-- SUPPLIED ENTRIES follows --

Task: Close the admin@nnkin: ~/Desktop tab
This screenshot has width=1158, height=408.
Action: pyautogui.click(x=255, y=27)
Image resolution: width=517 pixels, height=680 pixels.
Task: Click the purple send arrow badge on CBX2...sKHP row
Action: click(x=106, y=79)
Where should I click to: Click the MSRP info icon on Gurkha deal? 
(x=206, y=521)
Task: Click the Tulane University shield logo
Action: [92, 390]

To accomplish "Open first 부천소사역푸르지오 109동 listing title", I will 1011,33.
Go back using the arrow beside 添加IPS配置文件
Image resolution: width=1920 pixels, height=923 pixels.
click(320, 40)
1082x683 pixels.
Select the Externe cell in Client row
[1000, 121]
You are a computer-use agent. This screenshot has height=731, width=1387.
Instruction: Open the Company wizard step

-- SUPPLIED ENTRIES concluded --

REQUIRED WORK: Respond with the exact lines running from the one that contains "1082x683 pixels." through the last line of the data above, and no other lines.

EXPECTED ANSWER:
1082x683 pixels.
Select the Externe cell in Client row
[1000, 121]
You are a computer-use agent. This screenshot has height=731, width=1387.
Instruction: Open the Company wizard step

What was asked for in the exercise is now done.